Review of the medical record revealed Patient #17 admitted on 05/04/2025 at 11:34 AM for altered mental status, hesitant, pressured speech, responding to internal stimuli and staring at the wall or laying on table staring at the ceiling. Minimally responsive and preoccupied with internal thoughts. Previous history of schizoaffective disorder. Non-aggressive in ED (emergency department) but had history of homicidal ideation. Administered Vistaril (medication for anxiety) at 7 PM and Geodon (antipsychotic medication) at 10 PM at hospital. A/V hallucinations, paranoia and disoriented. Unable to answer questions. Per APRN progress note on 05/12/2025 at 8:56 PM, Patient #17 transferred to unit G due to safety concerns from inappropriate contact by another patient (Patient #13).
During an interview on 07/01/2025 at 12:00 PM, Staff A/ APRN stated I participated in the investigation. Patients with any sexually acting out we are implementing one on ones from the beginning. There was just education between staff; no formal training or education that I am aware of.
During a group interview on 07/01/2025 at 1:38 PM, Staff G, RN (Registered Nurse) and Staff H, RN stated we have had patients transferred from B unit and put on one to one for being touchy.

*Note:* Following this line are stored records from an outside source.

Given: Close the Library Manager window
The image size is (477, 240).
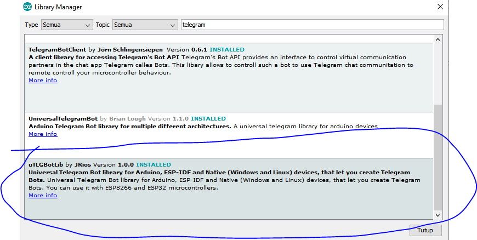Looking at the screenshot, I should point(440,7).
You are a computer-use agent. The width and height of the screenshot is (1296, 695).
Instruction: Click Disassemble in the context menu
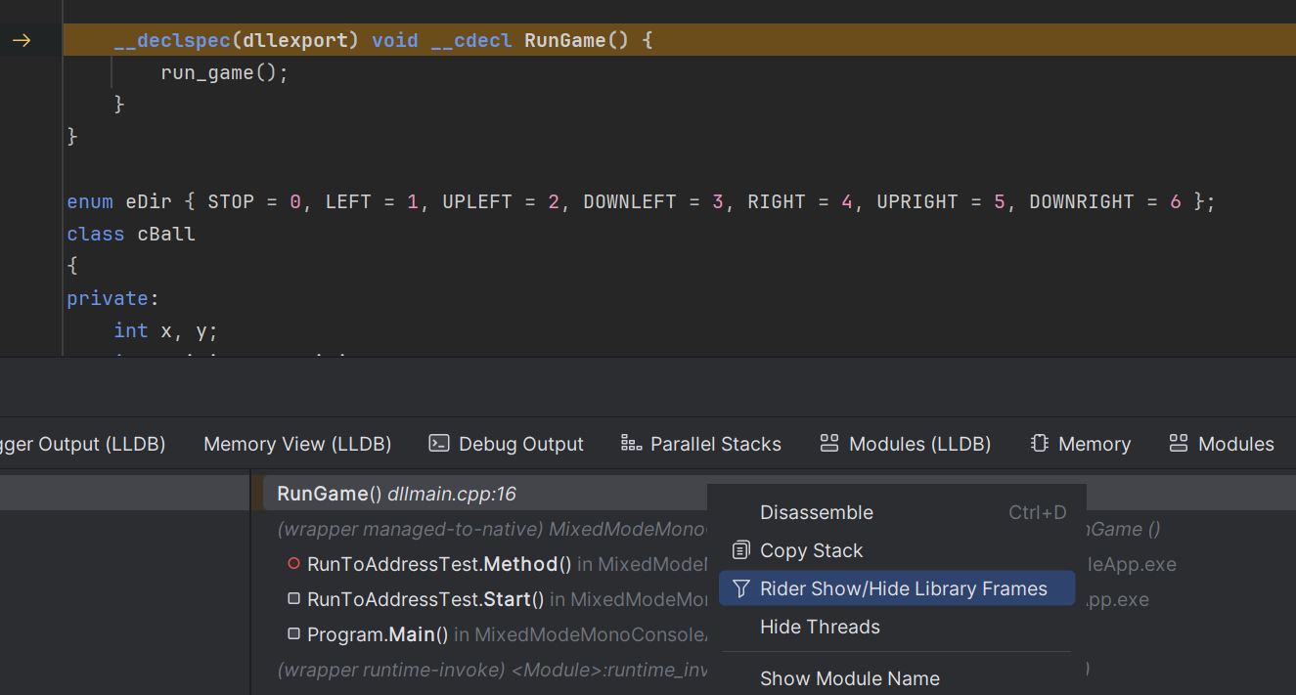(816, 511)
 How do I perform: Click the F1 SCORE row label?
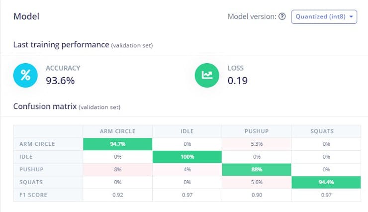tap(33, 195)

Usually, manics are hypersexual and placed on Q5 (every 5) minute checks, 1 to 1 and medications added. We are not aware of any education about a sexual assault. They did do an in service on rounding; making sure to go in the room and see the patient. SAO are checks Q15 (every 15) minutes or Q5 minute as ordered. They have been going straight to one-on-one. We redirect them if we hear them making sexual comments. It's not acceptable for anyone to hear it.
During an interview on 07/01/2025 at 3:31 PM, C, Staff BHT (Behavioral Health Technician) stated there has been no additional training that I am know of.

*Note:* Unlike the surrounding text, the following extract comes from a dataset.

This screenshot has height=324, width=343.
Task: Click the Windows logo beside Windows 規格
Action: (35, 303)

During an interview on 07/01/2025 at 4:15 PM, Staff I, BHT stated she has not had any training, education, in servicing.
During an interview 07/01/2025 at 4:27 PM, the House Supervisor stated I can not say there have been any changes or education. I didn't receive anything. We need more staff.

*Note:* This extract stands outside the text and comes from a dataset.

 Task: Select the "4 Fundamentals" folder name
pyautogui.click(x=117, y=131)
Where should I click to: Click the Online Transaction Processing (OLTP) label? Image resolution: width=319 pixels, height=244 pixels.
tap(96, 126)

During an interview on 07/02/2025 at 9:10 AM, the Risk Manager stated the BHT's were part of the RCA. We had a town hall meeting and spoke about Zero harm and the SAO policy with sign in sheets. There has been an increase in cases of sexually acting out across Acadia so they have launched a training series on Zero Harm. Observe for SAO behaviors, document them, and follow the providers monitoring orders. The focus is on reporting. Staff A, APRN was educated at the time during the RCA. They all participated in the RCA. I didn't document it. I sent out an email to all of the providers last night and I got an attestation from Staff A, APRN. The staff had to sign an attestation for the education on the SAO policy that we started last night.
During an interview on 07/02/2025 at 11:04 AM, the CMO stated we have to evaluate the risks before we implement one to one. In an ideal world, where staff are available it would be implemented immediately. In the real world, the resources are not readily available to do that. If the risk is high enough, we could certainly implement that to manage the risk.